The United States and Asian diesel imports on which Europe relies have been limited in recent weeks due to higher domestic consumption for manufacturing and road fuel purposes.
Gasoil inventories, which include diesel and heating oil, held in independent storage in Europe’s Amsterdam-Rotterdam-Antwerp (ARA) refining and storage area fell last week by 2.5%, data from Dutch consultancy Insights Global showed.
Regional stocks were at their lowest level for this time of year since 2008, according to the data, while Singapore’s onshore inventories of middle distillates also sank to multi-year lows of 8.21 million barrels.
"Diesel demand seems to be improving in (northwest Europe) but lower refining capacity compared with pre-COVID and low import levels are keeping the market under severe pressure," said Insights Global's Lars van Wageningen.
Northwest European diesel cargo prices reached $114/bbl (barrel of crude oil) on Monday, the highest since September 2014, while margins to crude reached two-year highs last week.

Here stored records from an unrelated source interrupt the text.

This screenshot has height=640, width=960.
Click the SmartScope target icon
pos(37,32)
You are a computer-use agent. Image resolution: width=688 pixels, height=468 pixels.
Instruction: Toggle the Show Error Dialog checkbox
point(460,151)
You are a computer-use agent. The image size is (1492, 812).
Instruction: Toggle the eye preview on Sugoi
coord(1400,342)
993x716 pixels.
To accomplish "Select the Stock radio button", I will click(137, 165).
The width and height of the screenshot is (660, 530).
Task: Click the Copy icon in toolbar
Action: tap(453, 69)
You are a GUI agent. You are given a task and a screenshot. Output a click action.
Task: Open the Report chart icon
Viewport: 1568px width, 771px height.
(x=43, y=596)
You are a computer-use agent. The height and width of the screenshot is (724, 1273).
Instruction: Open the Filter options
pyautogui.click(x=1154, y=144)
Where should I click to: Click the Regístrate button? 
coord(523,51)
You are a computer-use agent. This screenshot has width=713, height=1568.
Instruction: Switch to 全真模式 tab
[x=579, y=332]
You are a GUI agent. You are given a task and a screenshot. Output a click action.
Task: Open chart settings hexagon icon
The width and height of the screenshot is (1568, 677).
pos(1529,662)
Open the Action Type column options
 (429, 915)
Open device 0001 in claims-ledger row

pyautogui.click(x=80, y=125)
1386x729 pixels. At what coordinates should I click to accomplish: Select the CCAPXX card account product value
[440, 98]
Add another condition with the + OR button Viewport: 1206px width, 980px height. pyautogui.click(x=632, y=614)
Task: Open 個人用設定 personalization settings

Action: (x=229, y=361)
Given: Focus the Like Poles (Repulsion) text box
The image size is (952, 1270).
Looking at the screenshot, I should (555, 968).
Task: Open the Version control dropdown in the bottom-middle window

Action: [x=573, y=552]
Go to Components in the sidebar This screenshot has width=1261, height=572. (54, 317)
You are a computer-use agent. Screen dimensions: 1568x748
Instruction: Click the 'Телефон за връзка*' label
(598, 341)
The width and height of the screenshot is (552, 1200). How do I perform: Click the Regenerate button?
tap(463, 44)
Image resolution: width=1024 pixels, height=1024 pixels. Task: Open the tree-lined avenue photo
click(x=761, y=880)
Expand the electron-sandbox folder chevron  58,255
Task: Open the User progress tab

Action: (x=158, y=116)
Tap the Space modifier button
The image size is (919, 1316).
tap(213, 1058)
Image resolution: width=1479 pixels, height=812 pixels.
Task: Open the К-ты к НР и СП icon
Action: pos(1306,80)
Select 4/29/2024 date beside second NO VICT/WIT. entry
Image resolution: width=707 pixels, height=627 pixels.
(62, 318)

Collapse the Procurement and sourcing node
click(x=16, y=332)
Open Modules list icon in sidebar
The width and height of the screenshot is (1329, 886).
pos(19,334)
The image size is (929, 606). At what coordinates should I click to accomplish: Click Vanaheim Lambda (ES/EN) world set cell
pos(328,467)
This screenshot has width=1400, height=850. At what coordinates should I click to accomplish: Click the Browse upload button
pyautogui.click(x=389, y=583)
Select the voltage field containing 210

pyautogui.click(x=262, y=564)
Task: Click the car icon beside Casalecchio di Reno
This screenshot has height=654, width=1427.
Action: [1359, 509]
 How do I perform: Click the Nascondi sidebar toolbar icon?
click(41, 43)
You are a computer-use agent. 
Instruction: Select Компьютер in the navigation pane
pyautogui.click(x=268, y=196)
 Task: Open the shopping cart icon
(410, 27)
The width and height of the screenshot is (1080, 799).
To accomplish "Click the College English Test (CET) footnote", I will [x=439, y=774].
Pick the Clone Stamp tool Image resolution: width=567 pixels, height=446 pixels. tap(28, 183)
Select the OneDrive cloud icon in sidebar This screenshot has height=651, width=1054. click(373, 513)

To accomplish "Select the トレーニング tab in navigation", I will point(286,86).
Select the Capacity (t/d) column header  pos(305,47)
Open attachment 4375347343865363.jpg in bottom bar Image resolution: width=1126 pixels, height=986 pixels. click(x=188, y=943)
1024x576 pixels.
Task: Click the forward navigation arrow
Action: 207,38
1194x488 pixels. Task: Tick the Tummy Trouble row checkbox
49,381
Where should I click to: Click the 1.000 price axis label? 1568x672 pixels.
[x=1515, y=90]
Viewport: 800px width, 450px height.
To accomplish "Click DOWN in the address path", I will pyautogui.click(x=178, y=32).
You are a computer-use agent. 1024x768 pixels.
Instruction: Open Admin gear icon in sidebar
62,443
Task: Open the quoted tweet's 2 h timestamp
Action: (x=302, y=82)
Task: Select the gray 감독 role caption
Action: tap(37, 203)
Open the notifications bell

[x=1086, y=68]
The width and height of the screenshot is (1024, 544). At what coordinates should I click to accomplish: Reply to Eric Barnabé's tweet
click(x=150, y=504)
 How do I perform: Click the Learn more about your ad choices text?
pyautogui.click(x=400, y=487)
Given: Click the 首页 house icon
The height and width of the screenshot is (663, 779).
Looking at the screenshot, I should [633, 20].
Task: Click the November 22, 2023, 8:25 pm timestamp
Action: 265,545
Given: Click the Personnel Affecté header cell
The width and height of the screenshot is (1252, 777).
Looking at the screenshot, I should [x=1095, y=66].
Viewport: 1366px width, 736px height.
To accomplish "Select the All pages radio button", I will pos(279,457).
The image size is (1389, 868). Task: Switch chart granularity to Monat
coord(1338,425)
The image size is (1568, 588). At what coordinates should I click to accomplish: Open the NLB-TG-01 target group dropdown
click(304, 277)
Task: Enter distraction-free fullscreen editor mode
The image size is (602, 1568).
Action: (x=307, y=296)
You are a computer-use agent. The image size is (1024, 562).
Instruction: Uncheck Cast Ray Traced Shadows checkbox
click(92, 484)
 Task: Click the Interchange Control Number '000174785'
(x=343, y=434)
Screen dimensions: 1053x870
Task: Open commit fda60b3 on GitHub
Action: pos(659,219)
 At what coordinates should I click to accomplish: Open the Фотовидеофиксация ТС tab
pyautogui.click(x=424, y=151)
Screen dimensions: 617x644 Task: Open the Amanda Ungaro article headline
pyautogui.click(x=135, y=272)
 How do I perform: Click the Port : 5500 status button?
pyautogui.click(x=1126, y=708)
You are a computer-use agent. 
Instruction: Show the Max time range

Morgan Stanley analysts note that diesel prices reached around $180 a barrel in 2008, driven by an "exceedingly tight" middle distillate market as Brent crude rose close to $150/bbl.
"A repeat of that is not our base case, but it is notable that diesel prices have been tracking the 2007-08 period closely in recent months," they said, adding that they expected crude prices to reach $100/bbl in the second half of this year.
Last week, a winter storm tested fuel availability in the United States with some utilities preparing to use more distillate fuel oil to meet demand, while South Korea and India have been unable to fill a supply gap left by China’s recent clampdown on refined product exports due to their own domestic needs.
Tight supply has pushed Asian diesel prices for the benchmark 10ppm gasoil to their highest since Sept. 2014.
Refiners generally respond to high margins and low inventories by ramping up output. But the global oil refining complex is under strain, with capacity falling for the first time in 30 years last year as closures outweighed new additions, the International Energy Agency said last month.
Increasing diesel output would also require faster than normal crude processing rates at refineries, with downstream equipment configured to maximize middle distillate yields at the expense of light ones.
Instead, several refineries – particularly in the U.S. – are still running plants at rates below the five-year average to avoid producing too much jet fuel, where demand still lags 2019 levels, leaving companies struggling to identify a clear way to restock diesel inventories in the short term.
"Given the pressure from investors to reduce investments in fossil fuels and talk of peak oil demand, this backdrop likely reduces the incentive to invest in new refining capacity,” UBS analyst Giovanni Staunovo said.
"With fuel demand likely to increase in the next 10–15 years, and supply unable to keep pace, I would expect more (fuel price) volatility in the future," he added.
Tightening European supplies pushed the region's six-month diesel spread to more than $100 a ton on Monday, its widest backwardation on record.
Backwardation means that prompt prices are higher than future contract prices, reflecting near-term demand that encourages traders to release oil from storage to sell it.
Nonetheless, preliminary diesel and gasoil flows into Europe from east of Suez, Russia, the Baltics and the U.S. this month are currently at 1.66 million tons, revised down from previous expectations of 1.83 million tons, according to Refinitiv data, and compared to 4.6 million tons in January.
“We have seen minimal diesel exporting from the U.S. Gulf Coast, and zero storage plays on clean vessels,” said one U.S. clean tanker broker.